Barack Obama held a second news conference with reporters in North Dakota Thursday, to deny any suggestions that he's changing his position on withdrawing all combat troops from Iraq.
The presumptive Democratic presidential nominee opened his second go-around with reporters by saying, "We're going to try this again. Apparently I wasn't clear enough this morning on my position with respect to the war in Iraq. I have said throughout this campaign that this war was ill-conceived, that it was a strategic blunder and that it needs to come to an end."
The Illinois senator added, "I have also said that I would be deliberate and careful in how we got out, that we would bring our troops home at a pace of one to two brigades per month and that at that pace we would have our combat troops out in 16 months. That position has not changed."
Earlier, Obama met with reporters in Fargo, North Dakota, before holding a town hall that included many military veterans and their families.
In the first meeting, Obama denied any suggestion he's shying away from his proposed 16-month phased withdrawal of all combat troops from Iraq, calling it "pure speculation" and adding that his "position has not changed." However, he told reporters questioning his stance that he will "continue to refine" his policies as warranted.
"We're planning to visit Iraq," Obama said, referring to his recently-announced trip scheduled for later this summer. "I'm going to do a thorough assessment when I'm there."
Asked if that means he is, in fact, open to options that would not include the removal of all combat troops within 16 months, the Illinois senator did not respond directly, but only said he will continue to "gather information."
National reporters and Republicans pounced on those comments. The Republican National Committee put out an e-mail statement saying that Obama was backing away from his position on withdrawal.
That may have led to the second media availability, where Obama said, "what I said this morning, and what I will repeat because it is consistent with what I've said over the last two years, is that in putting this plan together, I will always listen to the advice of the commanders on the ground but ultimately I am the person who is making the strategic decisions."
On April 10, Obama he told an Indiana crowd it may take "16 months to two years" to remove combat troops.
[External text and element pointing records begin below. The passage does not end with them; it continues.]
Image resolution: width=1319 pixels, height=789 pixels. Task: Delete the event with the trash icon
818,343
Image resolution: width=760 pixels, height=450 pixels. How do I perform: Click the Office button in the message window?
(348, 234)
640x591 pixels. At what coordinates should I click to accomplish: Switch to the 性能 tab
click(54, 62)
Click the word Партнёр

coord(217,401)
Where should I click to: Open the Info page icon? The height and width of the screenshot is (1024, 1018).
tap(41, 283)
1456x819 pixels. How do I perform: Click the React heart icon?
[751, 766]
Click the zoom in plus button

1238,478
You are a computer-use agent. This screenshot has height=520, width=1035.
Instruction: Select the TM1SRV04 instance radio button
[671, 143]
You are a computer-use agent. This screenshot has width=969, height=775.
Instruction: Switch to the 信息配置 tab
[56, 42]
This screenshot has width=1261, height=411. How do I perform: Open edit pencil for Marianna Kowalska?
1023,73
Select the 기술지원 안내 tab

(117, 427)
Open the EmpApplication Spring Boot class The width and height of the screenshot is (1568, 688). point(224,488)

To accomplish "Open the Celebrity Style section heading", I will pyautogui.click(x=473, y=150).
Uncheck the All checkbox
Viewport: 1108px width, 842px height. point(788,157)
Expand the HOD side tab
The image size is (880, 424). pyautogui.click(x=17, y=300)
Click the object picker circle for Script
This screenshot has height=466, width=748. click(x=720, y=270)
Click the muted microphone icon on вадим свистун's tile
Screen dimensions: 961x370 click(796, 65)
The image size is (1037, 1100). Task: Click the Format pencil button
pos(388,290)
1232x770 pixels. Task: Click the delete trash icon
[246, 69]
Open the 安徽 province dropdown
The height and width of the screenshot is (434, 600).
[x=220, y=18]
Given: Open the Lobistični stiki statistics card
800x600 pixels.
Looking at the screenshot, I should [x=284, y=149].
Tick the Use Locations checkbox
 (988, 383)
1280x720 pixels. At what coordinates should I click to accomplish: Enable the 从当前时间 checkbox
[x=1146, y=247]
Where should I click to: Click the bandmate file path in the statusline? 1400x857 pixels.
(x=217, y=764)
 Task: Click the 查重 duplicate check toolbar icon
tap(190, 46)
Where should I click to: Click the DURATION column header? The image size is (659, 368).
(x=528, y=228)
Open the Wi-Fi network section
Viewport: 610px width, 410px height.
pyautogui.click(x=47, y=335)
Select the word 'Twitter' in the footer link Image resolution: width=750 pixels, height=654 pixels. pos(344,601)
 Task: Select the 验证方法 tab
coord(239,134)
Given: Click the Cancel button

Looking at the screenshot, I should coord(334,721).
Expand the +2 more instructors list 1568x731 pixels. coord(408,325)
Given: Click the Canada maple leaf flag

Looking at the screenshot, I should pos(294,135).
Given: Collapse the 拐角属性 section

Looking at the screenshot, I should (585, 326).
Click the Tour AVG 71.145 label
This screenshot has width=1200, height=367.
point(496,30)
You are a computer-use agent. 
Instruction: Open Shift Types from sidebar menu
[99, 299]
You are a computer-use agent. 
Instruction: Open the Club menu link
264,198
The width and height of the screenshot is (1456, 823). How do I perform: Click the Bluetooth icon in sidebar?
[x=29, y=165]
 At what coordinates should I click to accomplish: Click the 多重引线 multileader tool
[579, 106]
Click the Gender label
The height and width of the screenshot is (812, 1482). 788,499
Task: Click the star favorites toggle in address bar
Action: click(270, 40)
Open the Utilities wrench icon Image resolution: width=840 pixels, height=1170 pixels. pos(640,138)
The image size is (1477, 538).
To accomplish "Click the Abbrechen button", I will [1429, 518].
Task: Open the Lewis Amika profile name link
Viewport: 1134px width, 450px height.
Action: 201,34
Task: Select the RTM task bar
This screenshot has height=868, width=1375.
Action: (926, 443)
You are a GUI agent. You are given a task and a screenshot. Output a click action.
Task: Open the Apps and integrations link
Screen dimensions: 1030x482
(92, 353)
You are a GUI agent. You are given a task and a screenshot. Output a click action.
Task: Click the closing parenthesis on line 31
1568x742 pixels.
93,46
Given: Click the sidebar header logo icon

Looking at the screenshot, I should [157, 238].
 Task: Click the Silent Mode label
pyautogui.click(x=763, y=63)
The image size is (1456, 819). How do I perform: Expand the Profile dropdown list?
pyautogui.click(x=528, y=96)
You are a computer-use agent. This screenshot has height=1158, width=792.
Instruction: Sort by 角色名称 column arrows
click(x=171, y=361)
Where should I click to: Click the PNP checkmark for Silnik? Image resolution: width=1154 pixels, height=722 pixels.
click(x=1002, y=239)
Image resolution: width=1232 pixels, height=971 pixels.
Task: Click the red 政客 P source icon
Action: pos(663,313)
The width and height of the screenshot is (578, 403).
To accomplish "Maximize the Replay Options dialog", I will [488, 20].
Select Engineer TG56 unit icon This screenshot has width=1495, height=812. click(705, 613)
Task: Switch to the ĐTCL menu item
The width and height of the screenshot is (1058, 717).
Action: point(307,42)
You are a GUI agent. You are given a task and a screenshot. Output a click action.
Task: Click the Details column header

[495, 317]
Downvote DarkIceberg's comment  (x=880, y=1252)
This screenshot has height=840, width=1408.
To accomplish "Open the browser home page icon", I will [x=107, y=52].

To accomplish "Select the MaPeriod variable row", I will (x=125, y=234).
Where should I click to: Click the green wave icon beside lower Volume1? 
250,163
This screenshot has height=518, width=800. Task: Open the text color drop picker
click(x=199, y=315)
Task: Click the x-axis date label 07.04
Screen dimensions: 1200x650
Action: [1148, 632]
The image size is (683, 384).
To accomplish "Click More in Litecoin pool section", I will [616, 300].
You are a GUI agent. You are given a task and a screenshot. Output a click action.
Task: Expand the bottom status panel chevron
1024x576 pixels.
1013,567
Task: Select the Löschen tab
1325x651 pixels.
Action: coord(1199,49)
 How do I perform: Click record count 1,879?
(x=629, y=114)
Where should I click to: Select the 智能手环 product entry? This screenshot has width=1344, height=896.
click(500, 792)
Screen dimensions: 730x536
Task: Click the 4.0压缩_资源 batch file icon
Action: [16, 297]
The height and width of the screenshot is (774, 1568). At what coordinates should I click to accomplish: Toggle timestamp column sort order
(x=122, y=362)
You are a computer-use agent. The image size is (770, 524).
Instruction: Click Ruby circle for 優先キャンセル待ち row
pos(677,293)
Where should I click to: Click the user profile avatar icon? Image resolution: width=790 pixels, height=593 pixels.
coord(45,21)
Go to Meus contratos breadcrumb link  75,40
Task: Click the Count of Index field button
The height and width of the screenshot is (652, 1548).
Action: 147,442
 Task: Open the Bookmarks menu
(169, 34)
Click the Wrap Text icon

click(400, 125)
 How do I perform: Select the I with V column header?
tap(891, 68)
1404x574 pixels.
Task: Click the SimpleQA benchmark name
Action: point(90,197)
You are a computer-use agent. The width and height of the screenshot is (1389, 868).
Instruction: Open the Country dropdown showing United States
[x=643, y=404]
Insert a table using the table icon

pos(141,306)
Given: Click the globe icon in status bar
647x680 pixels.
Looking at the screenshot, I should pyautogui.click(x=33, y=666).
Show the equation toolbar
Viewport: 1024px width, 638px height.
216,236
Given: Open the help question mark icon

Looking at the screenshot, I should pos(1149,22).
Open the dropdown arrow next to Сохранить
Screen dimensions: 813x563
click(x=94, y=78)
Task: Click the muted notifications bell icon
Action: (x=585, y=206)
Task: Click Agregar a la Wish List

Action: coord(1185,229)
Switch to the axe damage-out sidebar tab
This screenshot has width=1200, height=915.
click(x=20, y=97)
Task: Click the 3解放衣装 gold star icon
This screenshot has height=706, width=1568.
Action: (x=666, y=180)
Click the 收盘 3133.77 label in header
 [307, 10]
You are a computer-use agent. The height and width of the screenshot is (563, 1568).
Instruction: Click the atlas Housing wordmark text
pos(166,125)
In recent speeches, he's left out the phrase "16 months" entirely.
When asked again, in the second news conference, if he could tell reporters that he would not in the future change his 16-month timetable for combat troop withdrawal, Obama didn't directly answer the question, saying only that he intends as president to remove all combat troops within 16 months.
Obama placed some of the blame for the confusion Thursday on the McCain campaign, saying "I think what's happened is that the McCain campaign primed the pump with the press to suggest that somehow we were changing our policy when we hadn't and that just hasn't been the case. I've given no indication of a change in policy. I haven't suggested that we're moving in a different
direction. I think John McCain's going to have a much harder time explaining how he is willing to perpetuate a presence in Iraq for 10, 20, 50 years."
The McCain campaign responded following the second news conference with a statement saying, "Today, Barack Obama reversed that position proving once again that his words do not matter. He has now adopted John McCain's position that we cannot risk the progress we have made in Iraq by beginning to withdraw our troops immediately without concern for conditions on the ground. "There is nothing wrong with changing your mind when the facts on the ground dictate it," the statement said. "Indeed, the facts have changed because of the success of the surge that John McCain advocated for years and Barack Obama opposed in a position that put politics ahead of country."